На самом деле, это совсем уж не такие большие деньги.

Тем более что их не платят.

Люди, которые злятся на шахтеров из-за того, что в бюджете под наши зарплаты отвели отдельную графу, в то время как они продолжают получать деньги с перебоями, – они ведь никогда не были в забое.

Они никогда не погружались в абсолютную тьму.

Они никогда не испытывали этого животного страха.

Их друзья никогда не кричали из темноты завала.

Они никогда не выбегали в последнюю секунду перед взрывом из квершлага, в который просочился метан.
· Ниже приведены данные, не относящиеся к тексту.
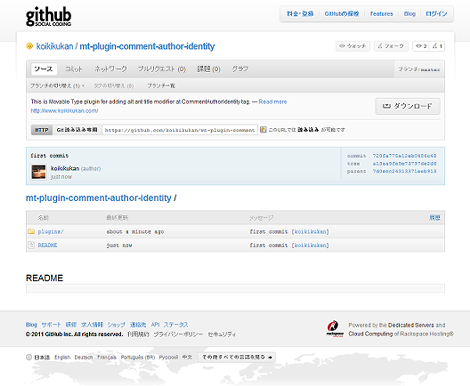Select the Git read-only protocol button
The image size is (470, 386).
click(x=77, y=130)
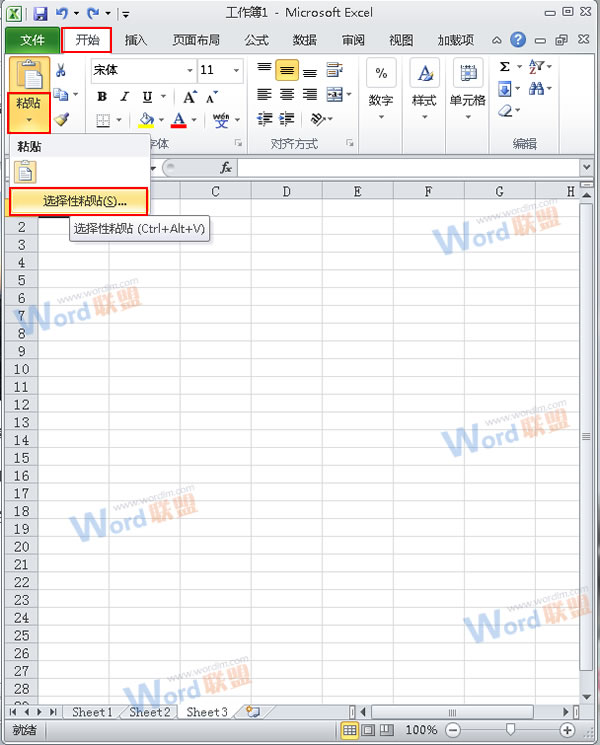Click the formula bar input field
The image size is (600, 745).
(x=400, y=168)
Вот о чем я думал последние дни. Но сейчас все в моей голове встало на свои места. Все это глупости, да, абсолютные глупости. Потому что я не должен стараться помочь всем. Я не должен стараться никому не навредить. И не имеет никакого значения, хороши или плохи люди на поверхности. Я все равно буду делать то, что должен делать, потому что это придает моей жизни смысл, которого в ней раньше никогда не было. Единственный человек, которому я что-то должен, – я сам. Вот что на самом деле говорит мне Шубин.

Ну, может быть, я был что-то должен Воле.

Воле, жующему спичку.

Воле, говорящему мне, что то, о чем я парюсь, – это х*ня.